Mix with the dough hook attachment until it comes together, about 10 minutes on low speed. This is a pretty stiff dough.
Add remaining flour, half a cup at a time. Knead until it is smooth and pliable.
Cover dough with wet tea towel, plastic wrap, or beeswax wrap; allow to ferment at room temperature in a warm place for 8 to 12 hours for the first rise.
After the dough has fermented, divide into 8 equal pieces. I like to use a bench scraper to make it easier.
Roll the dough into balls in a circular motion, flatten them down a bit, and poke a hole in the middle with your index finger. Stretch the hole a bit to widen.
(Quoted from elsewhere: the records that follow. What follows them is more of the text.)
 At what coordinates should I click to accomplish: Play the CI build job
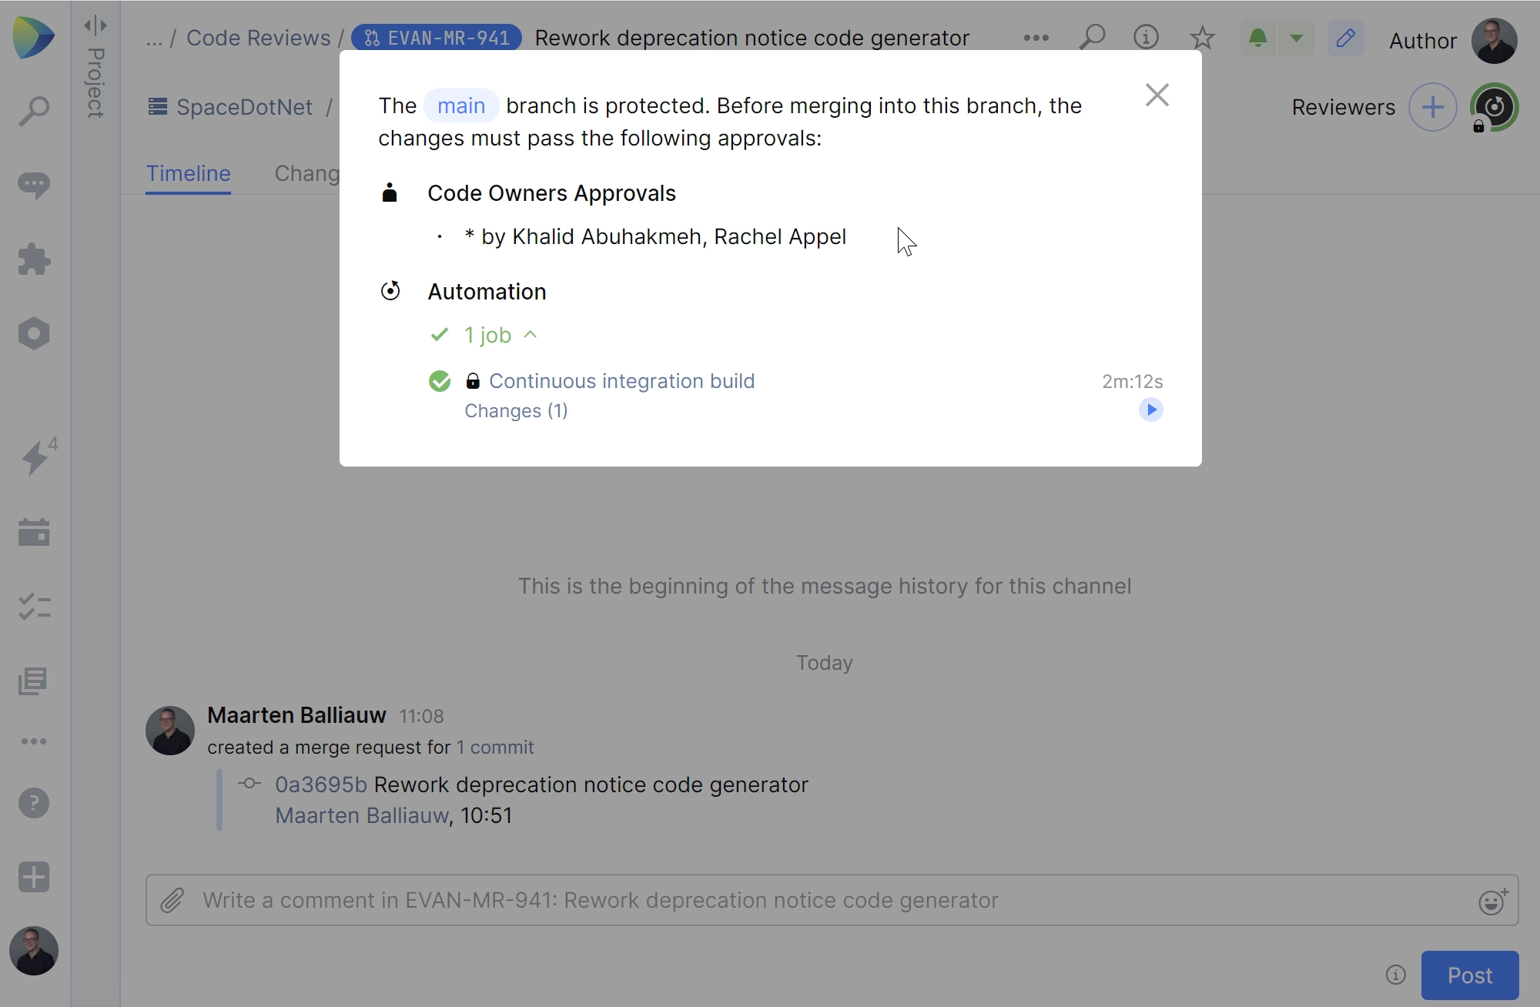(1151, 409)
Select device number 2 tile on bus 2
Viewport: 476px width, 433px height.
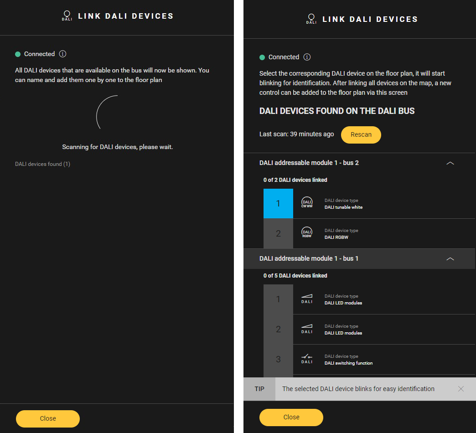278,233
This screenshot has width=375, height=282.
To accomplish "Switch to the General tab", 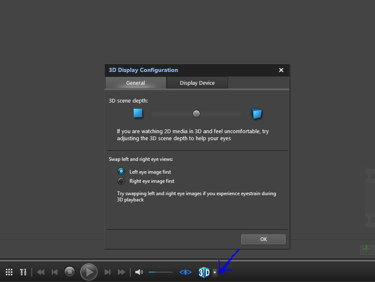I will [136, 83].
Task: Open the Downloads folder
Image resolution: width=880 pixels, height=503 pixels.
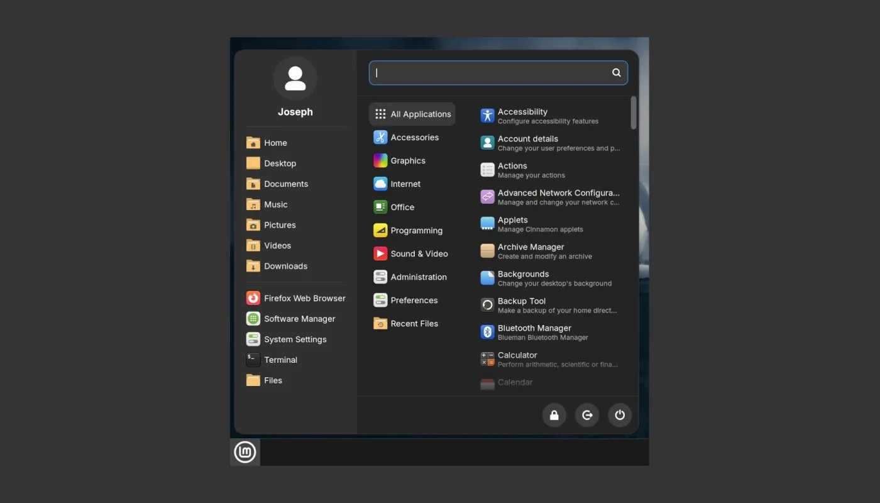Action: (284, 266)
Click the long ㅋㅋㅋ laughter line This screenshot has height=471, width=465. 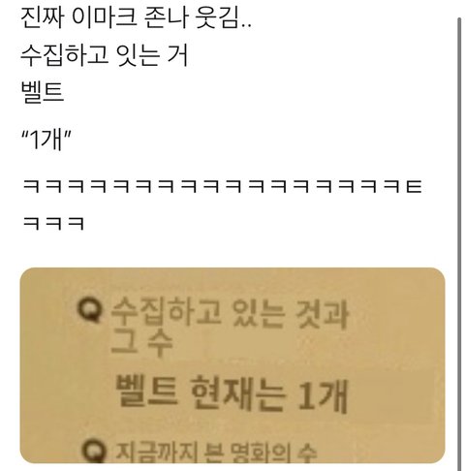[x=223, y=186]
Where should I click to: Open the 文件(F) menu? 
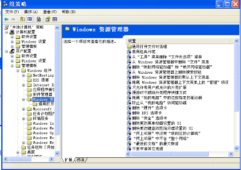click(x=12, y=12)
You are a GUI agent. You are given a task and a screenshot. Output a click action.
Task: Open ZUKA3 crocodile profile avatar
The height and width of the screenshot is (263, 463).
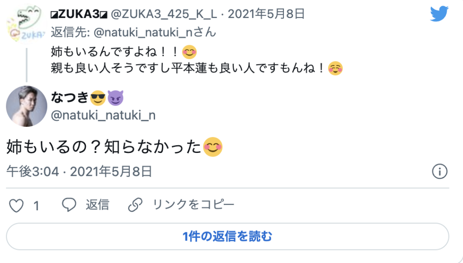tap(26, 24)
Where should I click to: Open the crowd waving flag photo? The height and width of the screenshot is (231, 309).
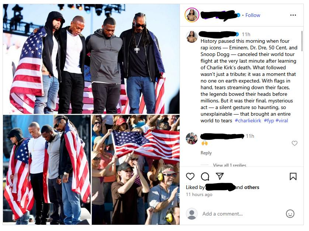point(136,170)
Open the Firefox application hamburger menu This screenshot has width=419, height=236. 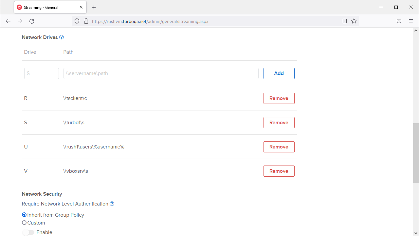pos(411,21)
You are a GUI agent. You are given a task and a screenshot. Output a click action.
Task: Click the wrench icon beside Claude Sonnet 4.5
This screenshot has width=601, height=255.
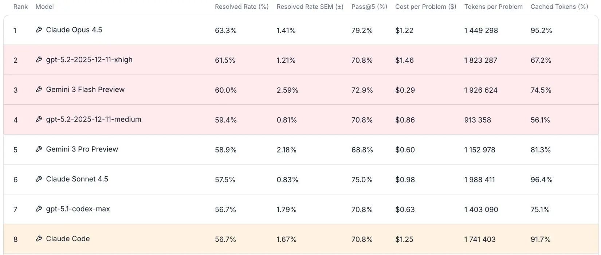point(39,179)
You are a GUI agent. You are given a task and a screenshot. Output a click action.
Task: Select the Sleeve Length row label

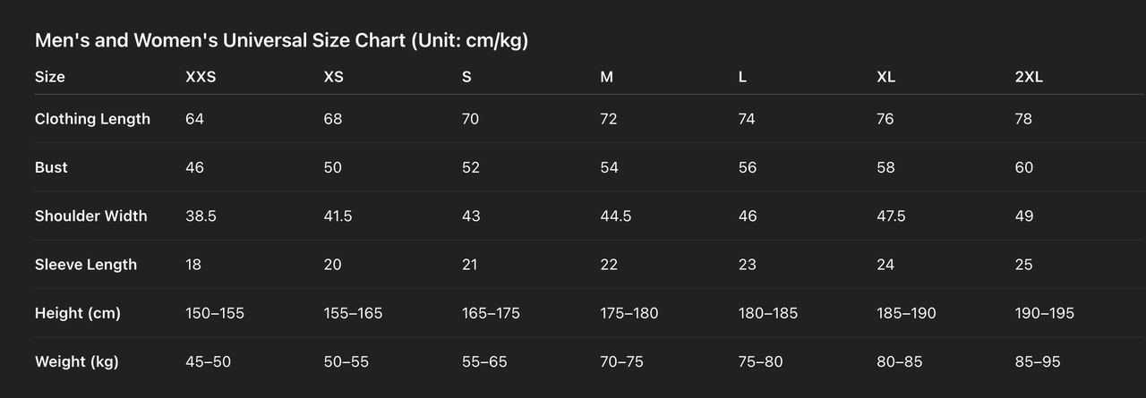click(86, 265)
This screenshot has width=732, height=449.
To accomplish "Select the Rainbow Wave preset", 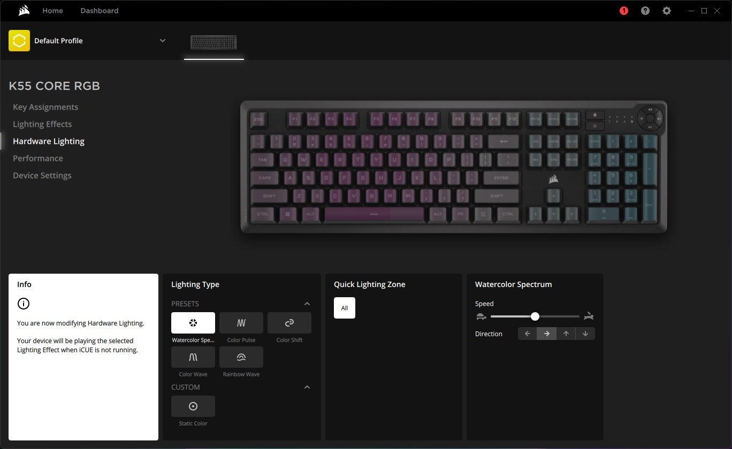I will point(241,357).
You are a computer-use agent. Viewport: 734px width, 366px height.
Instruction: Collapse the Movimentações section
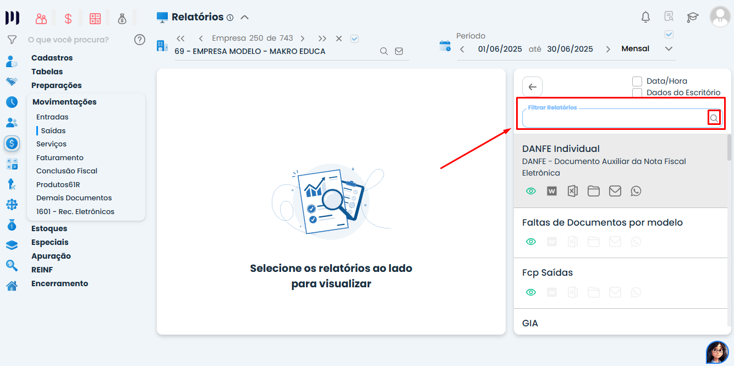[x=65, y=102]
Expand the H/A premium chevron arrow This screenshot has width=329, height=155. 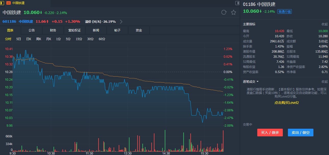pyautogui.click(x=121, y=22)
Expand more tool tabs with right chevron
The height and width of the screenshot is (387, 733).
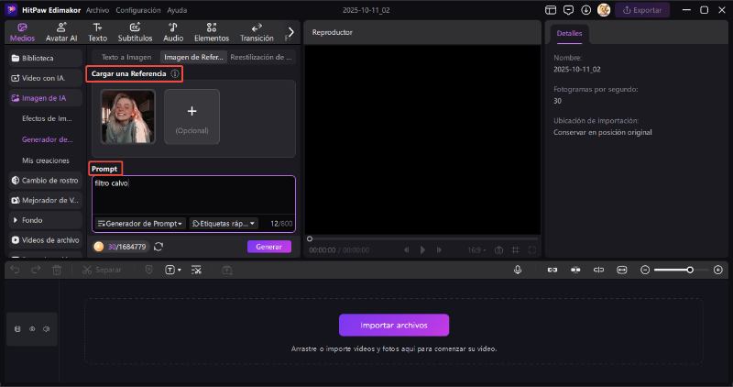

Place shaped bagels on a parchment paper lined baking sheet.
Cover with a tea towel and allow the dough rest in a warm spot for two hours or until puffy. It could take anywhere from 1 to 4 hours.
Preheat the oven to 425 degrees.
Bring a large pot of water to a full boil and add the baking soda and sugar.
In a small bowl, mix together brown sugar, white sugar, cinnamon and butter together. Set aside.
Using a slotted spoon, gently add bagels to the boiling water and boil for one minute, flip, then boil for another minute.
Shake off excess water and place on a parchment-lined baking sheet.
Generously sprinkle the top of the bagels with the sugar mixture. I like to try to mound it up right in the center.
Bake for 20-25 minutes, or until golden brown on top and the cinnamon mixture has a little crunch. Enjoy the delicious smells.
Serve with butter, cream cheese (hazelnut cream cheese would be amazing), nut butter, etc.